Extrait source:
---

Là où les primaires successives à droite comme à gauche, ont eu le mérite de parler des programmes, des idées, d'amener petit à petit de grands pans de la population à s'intéresser à cette élection, les rebondissements du mois de janvier, la saturation de l'espace médiatique sur ces affaires, concourrent encore un peu plus, c'est vrai, à mettre tout le monde au courant, à connecter tous les Français à l'échéance, à cette joute des mois d'avril et mai. Mais pas sûr qu'in fine, ce ne soit pas l'abstention qui l'emporte.

Traditionnellement, la présidentielle est pourtant l'élection où il y a le plus fort taux de participation, en moyenne, autour de 80% du corps électoral. Seules exceptions, 1969 et 2002. Les deux seuls moments sous la Vème République où la gauche n'accède pas au second tour. Et c'est une probabilité élevée de nouveau en 2017. Résumons, risques élevés de forte abstention et d'absence de la gauche parce qu'affaiblie, des affaires en pagaille : le cocktail idéal pour le Front National. Ce qui se vérifie dans les sondages d'intention de vote.

Le comble, c'est que le parti de Marine Le Pen est lui aussi visée par des enquêtes. Deux enquêtes de l'OLAF, l'Office européen de lutte contre la fraude et une autre ouverte par le Parquet de Paris, devenue depuis une information judiciaire pour je cite "abus de confiance", "recel d'abus de confiance", "escroquerie en bande organisée", "faux et usage de faux" et, last but not least, "travail dissimulé". Tout cela ressemble fort aux soupçons qui visent le candidat de la droite François Fillon.

---

Données fournies:
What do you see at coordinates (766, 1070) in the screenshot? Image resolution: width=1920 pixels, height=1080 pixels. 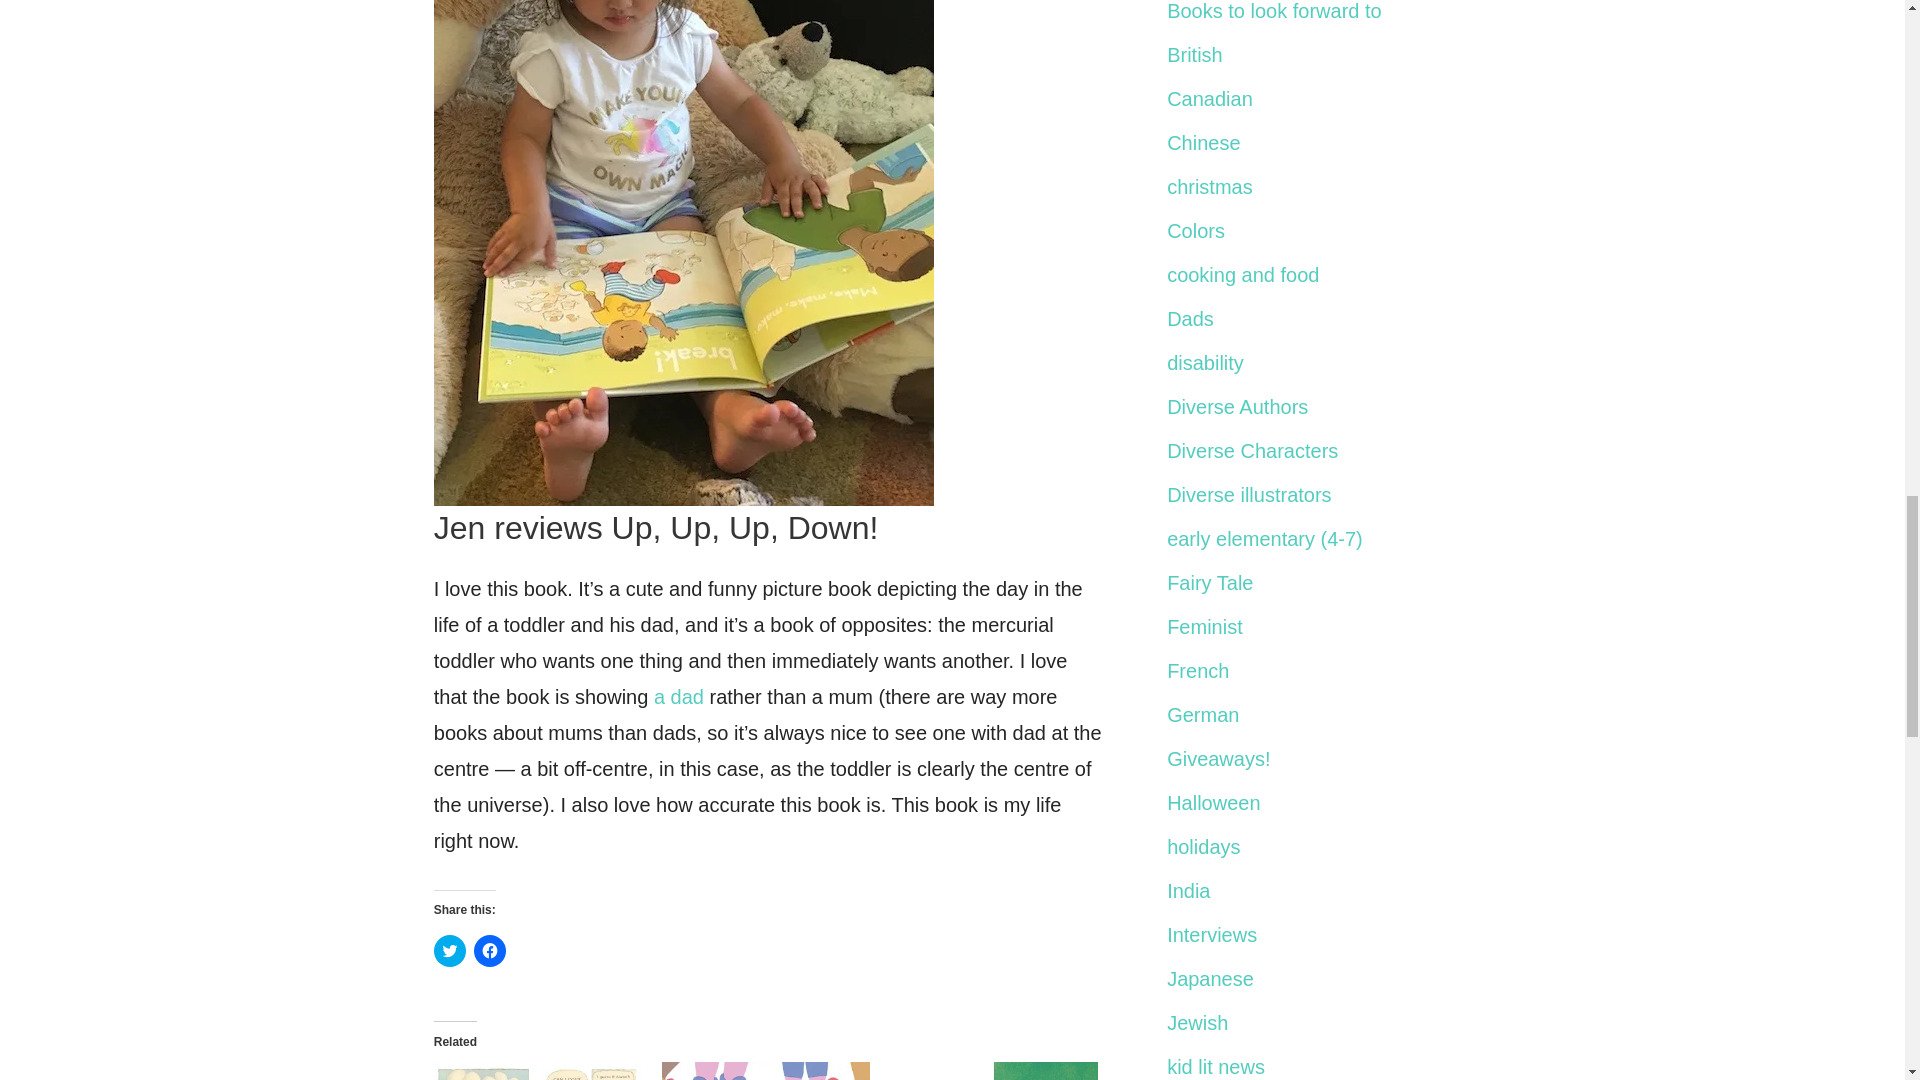 I see `Baby book review: You Are New by Lucy Knisley` at bounding box center [766, 1070].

---

Travail demandé:
Recopiez mot pour mot l'extrait consacré à l'élection présidentielle de 2017, sans en modifier la moindre ligne.

Corrigé:
Là où les primaires successives à droite comme à gauche, ont eu le mérite de parler des programmes, des idées, d'amener petit à petit de grands pans de la population à s'intéresser à cette élection, les rebondissements du mois de janvier, la saturation de l'espace médiatique sur ces affaires, concourrent encore un peu plus, c'est vrai, à mettre tout le monde au courant, à connecter tous les Français à l'échéance, à cette joute des mois d'avril et mai. Mais pas sûr qu'in fine, ce ne soit pas l'abstention qui l'emporte.

Traditionnellement, la présidentielle est pourtant l'élection où il y a le plus fort taux de participation, en moyenne, autour de 80% du corps électoral. Seules exceptions, 1969 et 2002. Les deux seuls moments sous la Vème République où la gauche n'accède pas au second tour. Et c'est une probabilité élevée de nouveau en 2017. Résumons, risques élevés de forte abstention et d'absence de la gauche parce qu'affaiblie, des affaires en pagaille : le cocktail idéal pour le Front National. Ce qui se vérifie dans les sondages d'intention de vote.

Le comble, c'est que le parti de Marine Le Pen est lui aussi visée par des enquêtes. Deux enquêtes de l'OLAF, l'Office européen de lutte contre la fraude et une autre ouverte par le Parquet de Paris, devenue depuis une information judiciaire pour je cite "abus de confiance", "recel d'abus de confiance", "escroquerie en bande organisée", "faux et usage de faux" et, last but not least, "travail dissimulé". Tout cela ressemble fort aux soupçons qui visent le candidat de la droite François Fillon.